━━━ Dataset excerpts ━━━

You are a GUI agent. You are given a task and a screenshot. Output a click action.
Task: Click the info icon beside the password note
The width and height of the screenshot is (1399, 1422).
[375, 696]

━━━
━━━ Dataset excerpts ━━━

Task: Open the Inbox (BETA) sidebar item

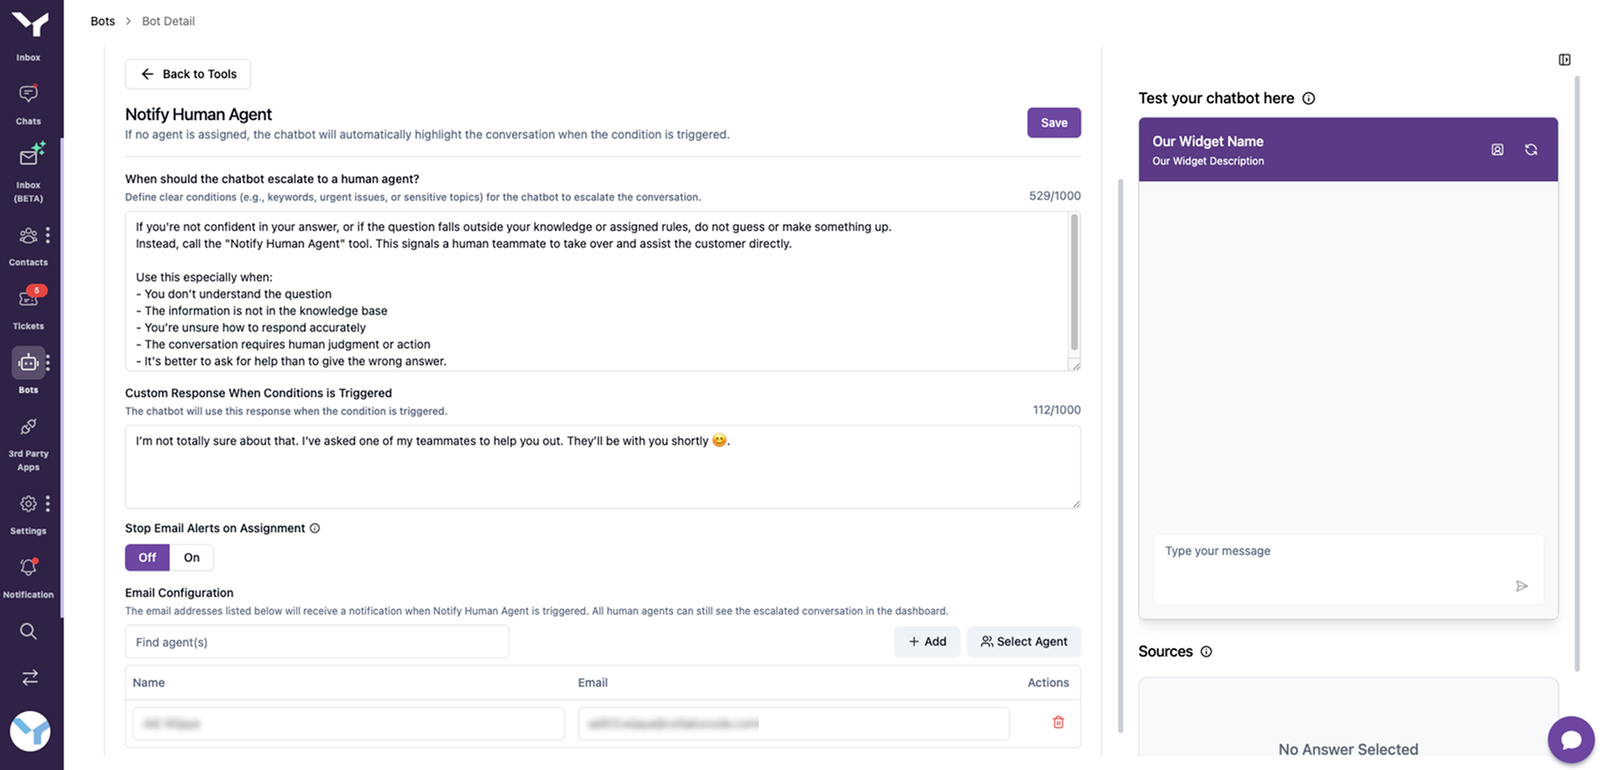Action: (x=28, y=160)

━━━
━━━ Dataset excerpts ━━━

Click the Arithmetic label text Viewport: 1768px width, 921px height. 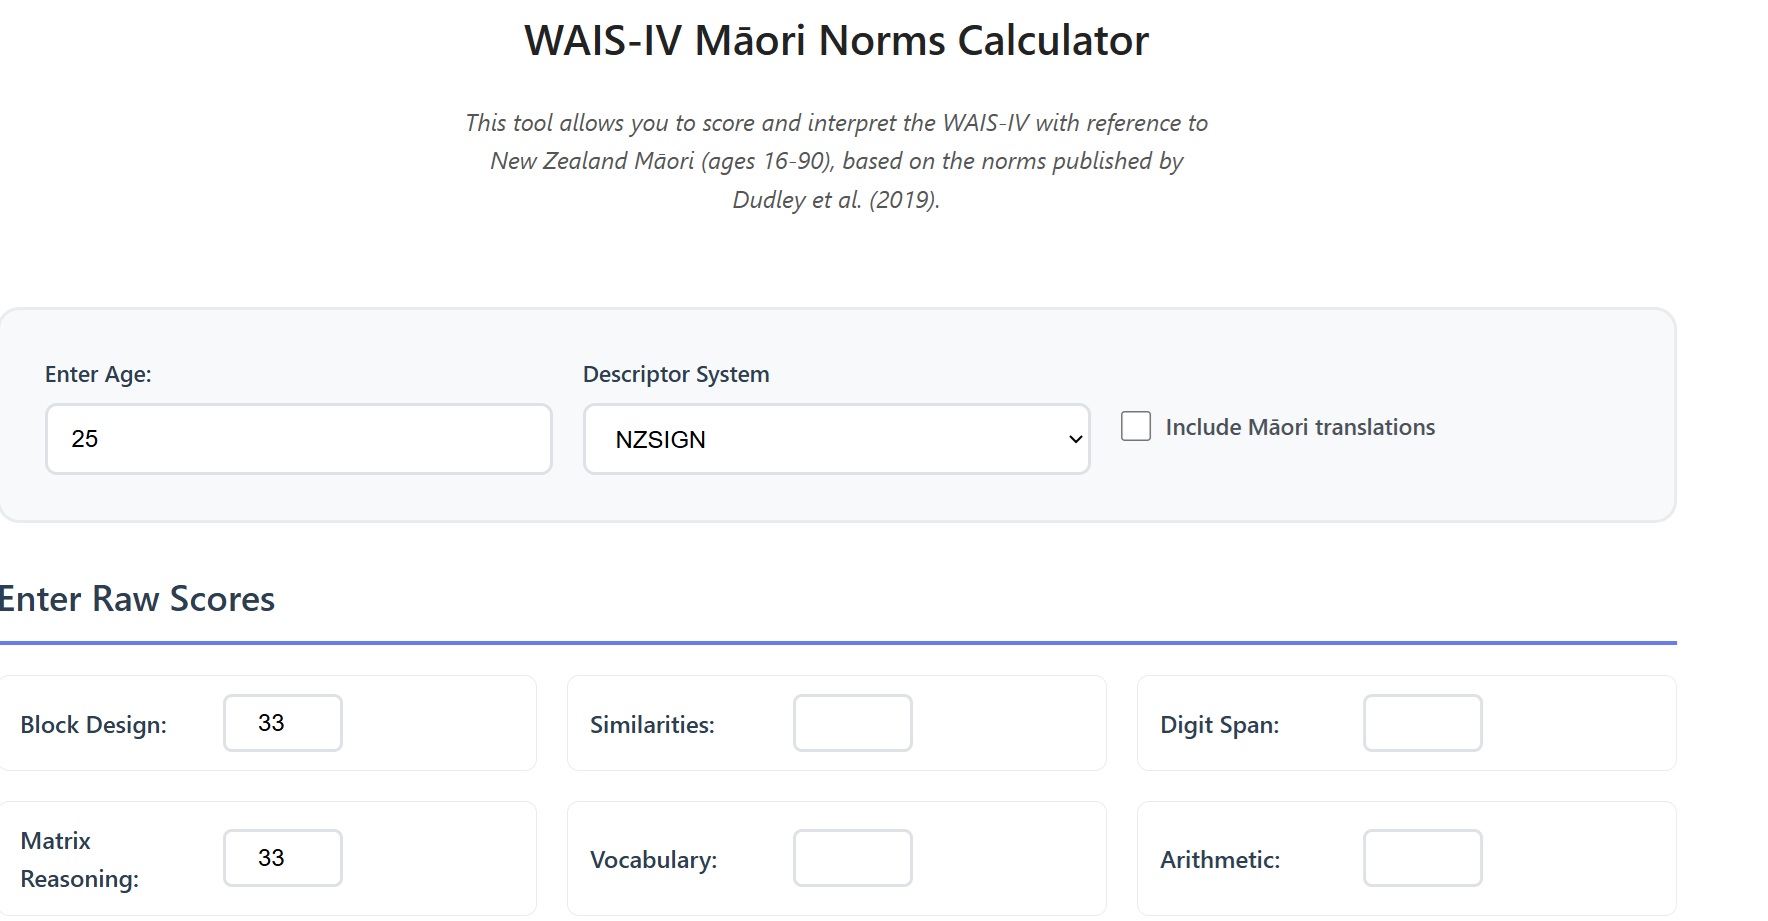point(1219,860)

━━━

__Work to complete__: Count the lines in the records above that contain the string "screenshot". Reply with the number only.

__Answer to this exercise__: 2